Daha sıkıntı olan ‘nass’ kavramı etrafında şekillenen ‘heterodoks’ politikalardan keskin dönüşü başaran iktidar, artık, çok daha kolay olan reformcu bir yaklaşımla hususları ele almak için gerekli kuralları hayata geçirmeye yanaşmıyor.

Bir mühlet sonra -belki de tam mahallî seçime yaklaşılırken- eskinin üzerine sünger çekerek benimsenen finansal siyasetlerin da ekonomiyi düze çıkarmada fazla işe yaramadığı görülebilir.

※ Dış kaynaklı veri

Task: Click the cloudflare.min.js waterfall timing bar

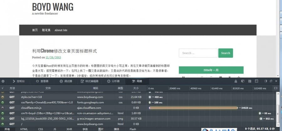Action: pos(193,108)
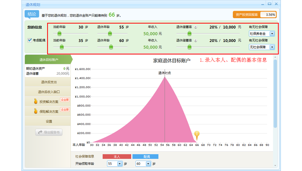Open the 社保养老金 social security dropdown
The width and height of the screenshot is (302, 171).
point(272,34)
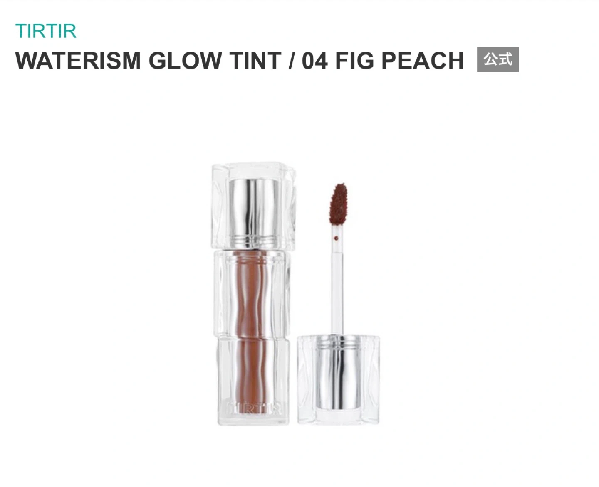Click the brown doe-foot applicator tip
The width and height of the screenshot is (599, 487).
coord(340,204)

Sırf ıslahatlara direnilmesi yüzünden…

Kanun kararında kararnameler (KHK) ile hayatları karartılan çeşitli meslek kümelerinden beşerler var. Ayrıyeten, hiçbir ülke yasasında bulunmayan ve bizde de 15 Temmuz hain darbe teşebbüsüne kadar kimsenin aklına gelmemiş olan ‘iltisak’ kavramının devreye sokulmasıyla cezaevlerinin fazla kapasiteye ulaştığı da bir gerçek.

Çok mu güç?

Bana nazaran, temel sıkıntı olan geride bırakılabildiyse bu da yapılabilir…

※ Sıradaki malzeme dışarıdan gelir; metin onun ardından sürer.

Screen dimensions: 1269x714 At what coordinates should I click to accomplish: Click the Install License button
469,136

Bu yazı, Fehmi Koru’nun ferdî blogundan alınmıştır. 

0
mutlu
Mutlu
0
_zg_n
Üzgün
0
sinirli
Sinirli
0
_a_rm_
Şaşırmış
0
umursamaz
Umursamaz
Fehmi Koru: Ekonomi teklemeye devam ediyorsa bunun sebebi tavsiyelerin sadece yarısına uyulmasıdır…

Yorumlar kapalı.

Giriş Yap

Fokana Haber ayrıcalıklarından yararlanmak için hemen giriş yapın veya hesap oluşturun, üstelik tamamen ücretsiz!